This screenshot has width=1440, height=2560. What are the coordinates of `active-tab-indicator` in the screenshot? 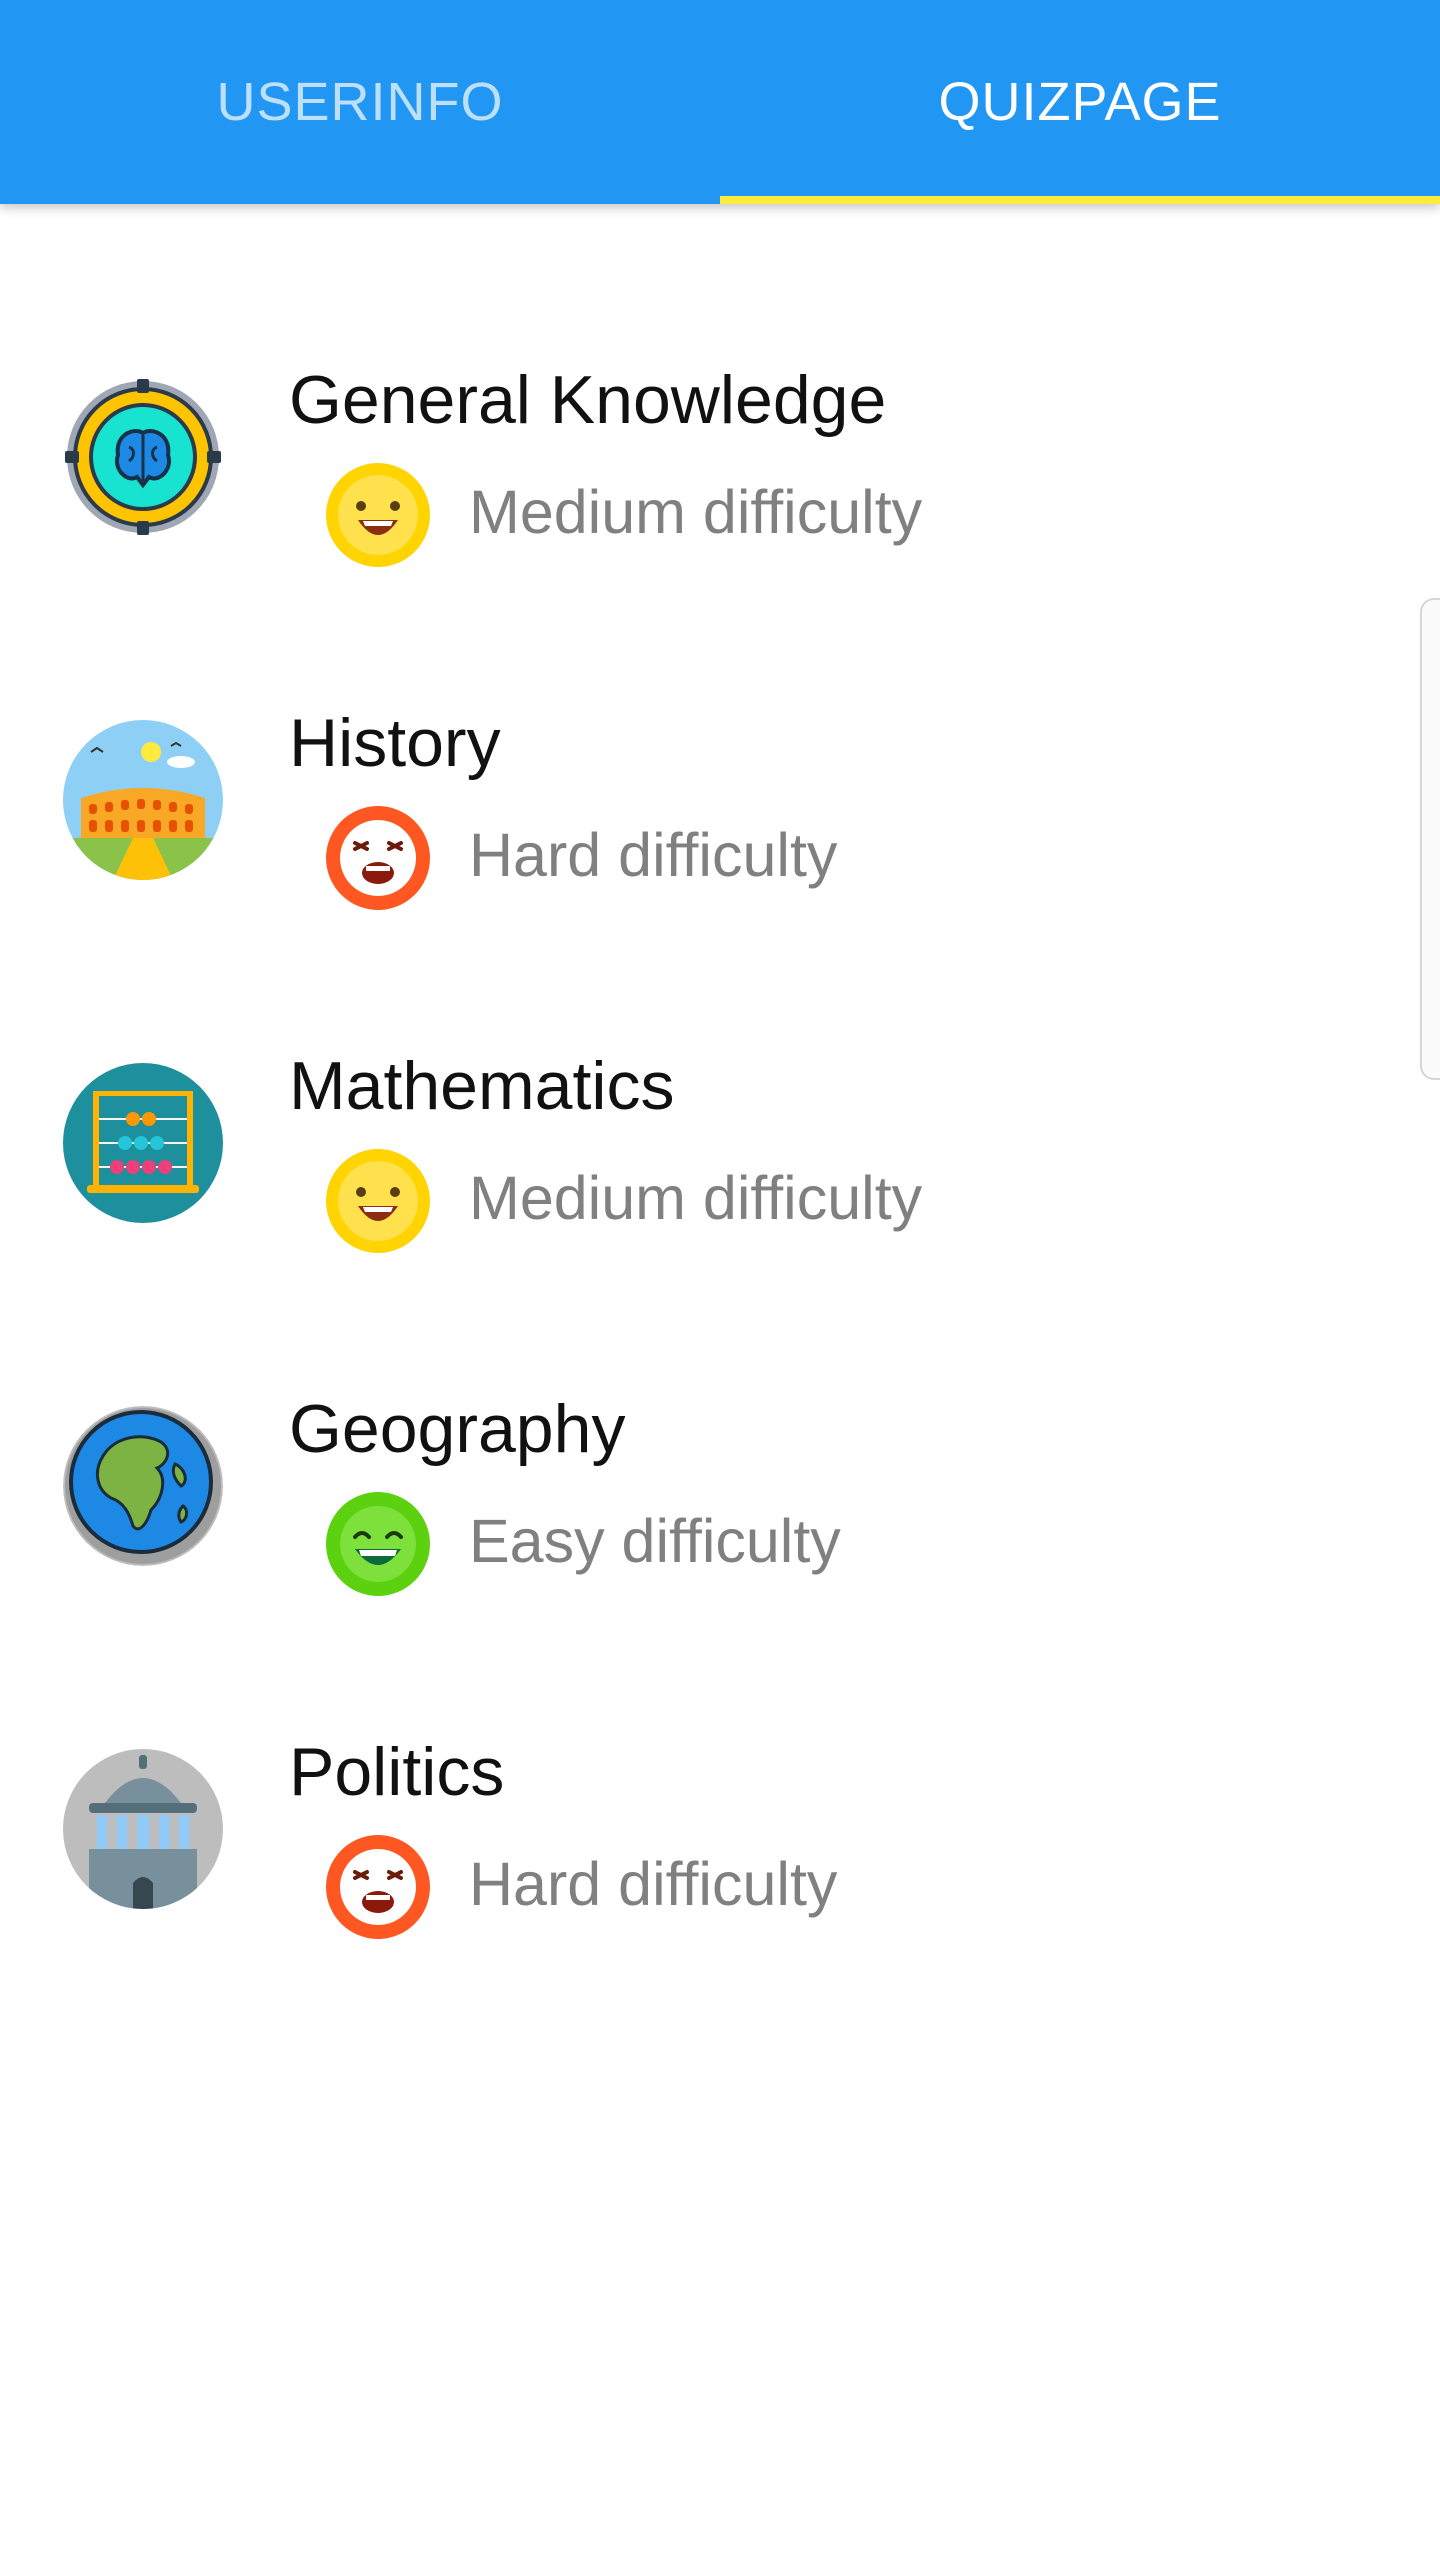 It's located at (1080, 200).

==

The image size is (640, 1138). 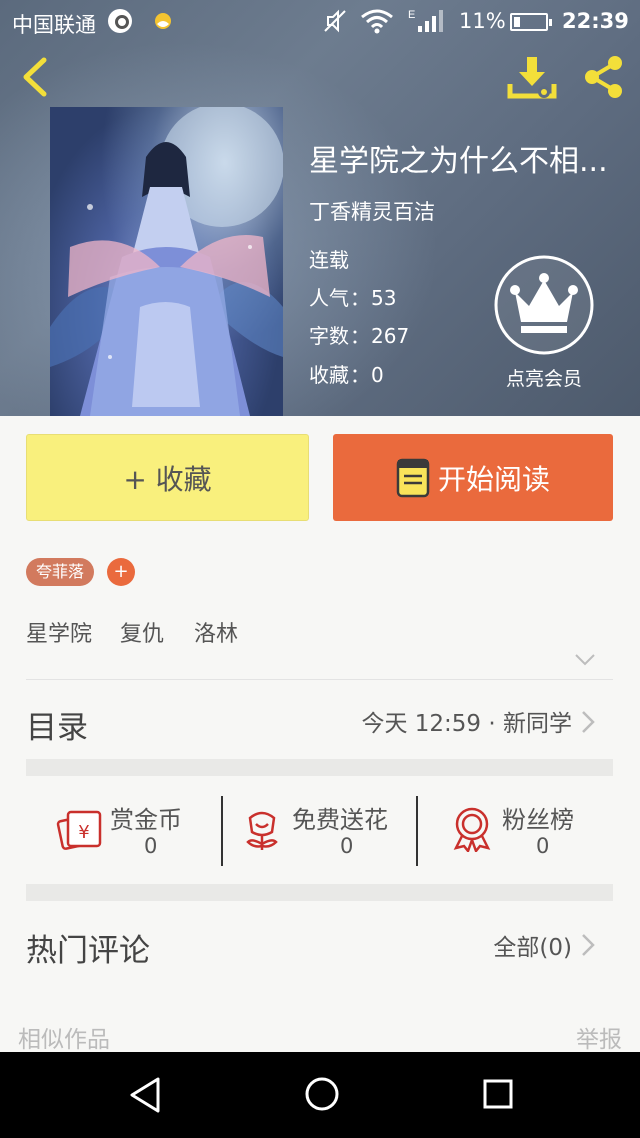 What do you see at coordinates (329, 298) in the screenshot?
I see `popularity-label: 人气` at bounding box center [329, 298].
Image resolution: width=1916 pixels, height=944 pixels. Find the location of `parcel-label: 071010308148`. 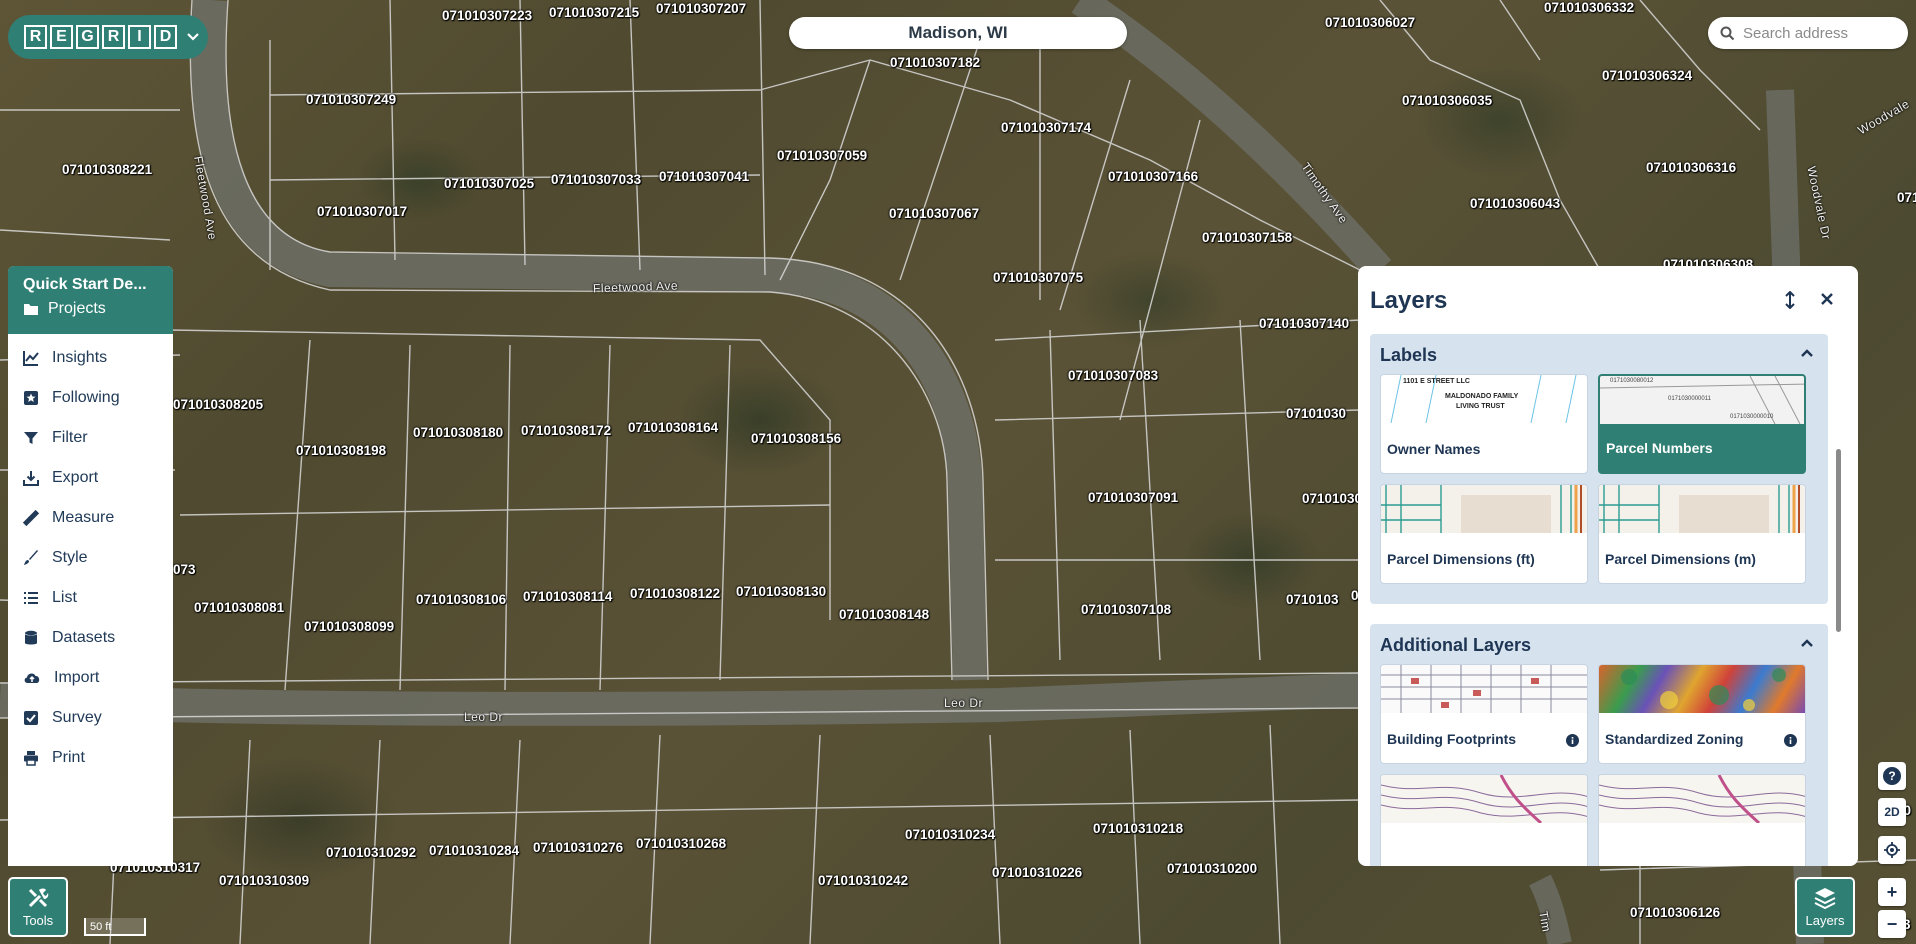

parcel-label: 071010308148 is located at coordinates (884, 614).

# What you will do
From the material above, set down word for word the part that opens with the line containing "Image resolution: width=1916" and closes with the line containing "parcel-label: 071010308148 is", including both of those lines. Leave the pictures out.

# Answer box
Image resolution: width=1916 pixels, height=944 pixels. Find the location of `parcel-label: 071010308148`. 

parcel-label: 071010308148 is located at coordinates (884, 614).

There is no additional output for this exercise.